## PROBLEM DETAILS
Reproduce every line of the listing below exactly.

********************

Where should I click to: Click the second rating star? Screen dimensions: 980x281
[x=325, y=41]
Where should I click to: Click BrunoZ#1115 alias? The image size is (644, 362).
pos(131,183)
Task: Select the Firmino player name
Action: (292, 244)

********************

## COMPLETED TASK
Where should I click to: Click the second rating star? Screen dimensions: 980x281
[x=325, y=41]
Where should I click to: Click BrunoZ#1115 alias? The image size is (644, 362).
pos(131,183)
Task: Select the Firmino player name
Action: (292, 244)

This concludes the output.